**Requirement**
Begin your transcription at the line containing "Given: Enable the Criticals issue filter" and continue it, word for word, to the final line below. Include only those lines and skip the pictures.

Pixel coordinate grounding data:
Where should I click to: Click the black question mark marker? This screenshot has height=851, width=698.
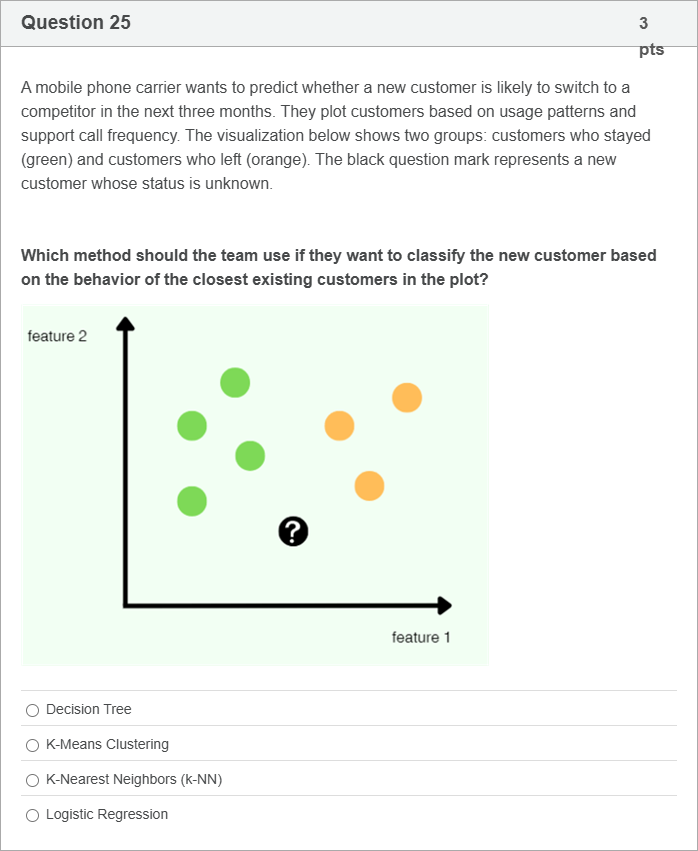tap(292, 531)
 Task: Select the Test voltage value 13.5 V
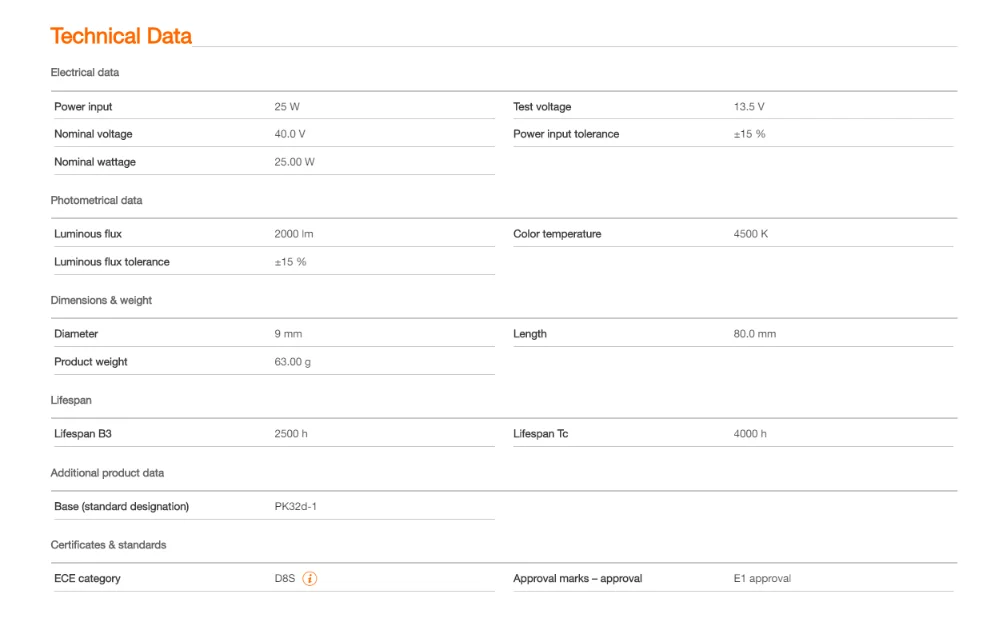point(749,107)
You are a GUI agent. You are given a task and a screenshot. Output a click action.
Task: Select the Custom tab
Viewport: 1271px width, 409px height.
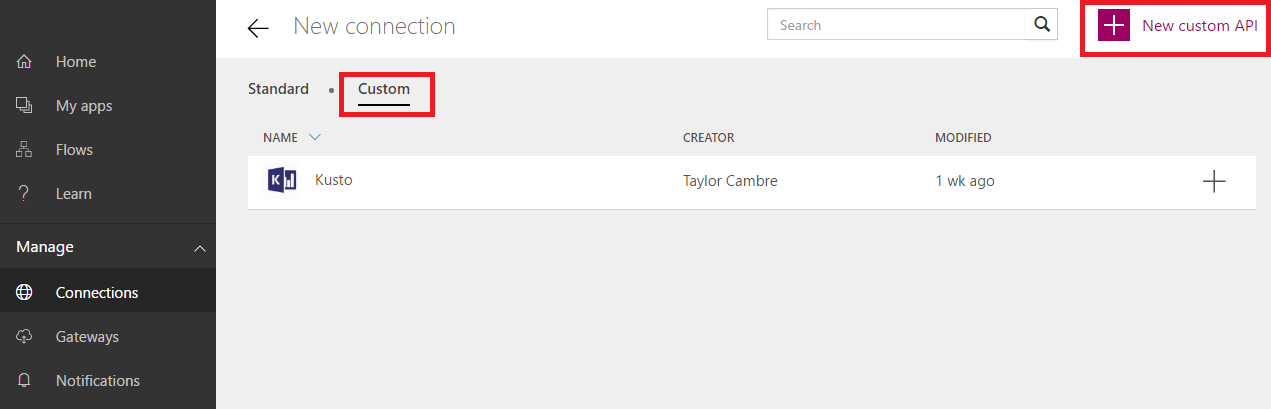[x=384, y=89]
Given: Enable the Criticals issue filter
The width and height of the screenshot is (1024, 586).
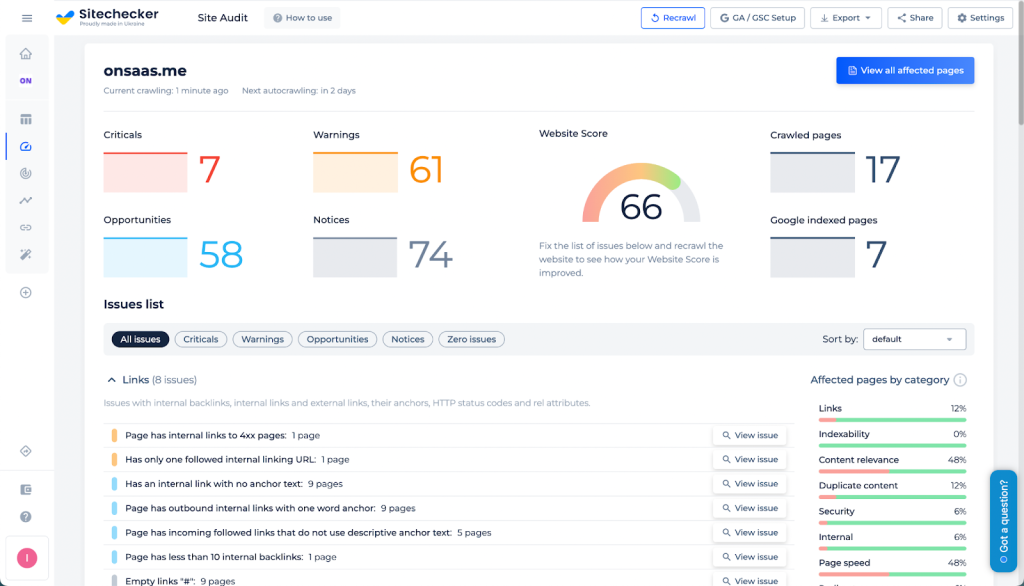Looking at the screenshot, I should pyautogui.click(x=200, y=339).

**Solution to the problem**
Given: Enable the Criticals issue filter
The width and height of the screenshot is (1024, 586).
Looking at the screenshot, I should pyautogui.click(x=200, y=339).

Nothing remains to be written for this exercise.